Show, in full, each line of the items below that contains the word "Where". Case counts.

#### [DATA TO PROCESS]
— Begin —
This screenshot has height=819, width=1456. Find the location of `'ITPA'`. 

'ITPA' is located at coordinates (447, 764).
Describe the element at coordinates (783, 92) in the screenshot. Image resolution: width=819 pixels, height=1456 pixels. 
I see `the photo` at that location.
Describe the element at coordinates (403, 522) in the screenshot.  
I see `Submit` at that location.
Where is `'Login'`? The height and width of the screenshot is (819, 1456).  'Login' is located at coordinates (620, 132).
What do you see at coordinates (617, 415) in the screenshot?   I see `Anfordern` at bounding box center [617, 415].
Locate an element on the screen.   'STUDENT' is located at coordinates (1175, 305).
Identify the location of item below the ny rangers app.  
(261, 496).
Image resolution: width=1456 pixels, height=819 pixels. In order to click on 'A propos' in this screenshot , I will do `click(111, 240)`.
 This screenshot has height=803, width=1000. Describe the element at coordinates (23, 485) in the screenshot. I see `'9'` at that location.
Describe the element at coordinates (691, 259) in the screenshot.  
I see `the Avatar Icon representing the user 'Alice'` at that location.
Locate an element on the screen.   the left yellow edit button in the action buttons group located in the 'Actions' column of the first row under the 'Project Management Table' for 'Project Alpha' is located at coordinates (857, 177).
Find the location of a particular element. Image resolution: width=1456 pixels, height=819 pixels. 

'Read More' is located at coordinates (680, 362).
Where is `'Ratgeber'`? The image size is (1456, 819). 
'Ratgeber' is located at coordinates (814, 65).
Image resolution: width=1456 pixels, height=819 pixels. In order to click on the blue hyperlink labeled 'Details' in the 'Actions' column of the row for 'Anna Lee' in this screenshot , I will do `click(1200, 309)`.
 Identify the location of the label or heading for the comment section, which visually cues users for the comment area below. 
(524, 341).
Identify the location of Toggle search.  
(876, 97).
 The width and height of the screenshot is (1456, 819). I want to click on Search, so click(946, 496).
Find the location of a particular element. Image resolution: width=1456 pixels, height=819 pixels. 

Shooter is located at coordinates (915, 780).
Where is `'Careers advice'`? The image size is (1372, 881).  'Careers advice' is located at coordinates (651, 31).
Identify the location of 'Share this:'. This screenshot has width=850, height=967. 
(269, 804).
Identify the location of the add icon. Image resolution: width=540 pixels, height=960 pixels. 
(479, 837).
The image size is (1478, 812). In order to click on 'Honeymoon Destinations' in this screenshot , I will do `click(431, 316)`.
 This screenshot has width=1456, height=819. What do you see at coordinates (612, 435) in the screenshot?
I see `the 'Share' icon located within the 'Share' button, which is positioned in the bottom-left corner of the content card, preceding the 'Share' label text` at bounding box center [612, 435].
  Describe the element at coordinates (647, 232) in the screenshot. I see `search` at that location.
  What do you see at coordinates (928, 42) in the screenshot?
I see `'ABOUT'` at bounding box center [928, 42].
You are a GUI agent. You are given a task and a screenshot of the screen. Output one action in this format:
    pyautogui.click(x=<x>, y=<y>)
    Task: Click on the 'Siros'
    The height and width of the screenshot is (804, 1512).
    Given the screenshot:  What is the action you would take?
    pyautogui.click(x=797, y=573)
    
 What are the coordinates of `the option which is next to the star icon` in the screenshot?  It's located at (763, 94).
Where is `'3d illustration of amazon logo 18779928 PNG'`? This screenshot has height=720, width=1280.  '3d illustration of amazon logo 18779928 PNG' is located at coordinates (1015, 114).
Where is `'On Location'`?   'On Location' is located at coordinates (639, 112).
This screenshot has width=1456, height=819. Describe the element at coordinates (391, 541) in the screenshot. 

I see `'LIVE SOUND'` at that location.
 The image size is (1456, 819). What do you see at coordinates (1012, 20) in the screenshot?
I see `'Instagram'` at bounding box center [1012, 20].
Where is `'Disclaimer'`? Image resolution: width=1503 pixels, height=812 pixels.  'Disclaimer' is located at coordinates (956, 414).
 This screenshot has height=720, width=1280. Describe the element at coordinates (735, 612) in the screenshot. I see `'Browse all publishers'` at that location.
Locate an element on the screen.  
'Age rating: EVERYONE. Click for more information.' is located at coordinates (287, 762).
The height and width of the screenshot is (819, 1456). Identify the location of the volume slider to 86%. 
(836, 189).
— End —
#### [THE RESULT]
Where is `'Login'`? The height and width of the screenshot is (819, 1456).  'Login' is located at coordinates (620, 132).
Where is `'Ratgeber'`? The image size is (1456, 819). 
Where is `'Careers advice'`? The image size is (1372, 881).  'Careers advice' is located at coordinates (651, 31).
Where is `'3d illustration of amazon logo 18779928 PNG'`? This screenshot has height=720, width=1280.  '3d illustration of amazon logo 18779928 PNG' is located at coordinates (1015, 114).
Where is `'On Location'`?   'On Location' is located at coordinates (639, 112).
Where is `'Disclaimer'`? Image resolution: width=1503 pixels, height=812 pixels.  'Disclaimer' is located at coordinates (956, 414).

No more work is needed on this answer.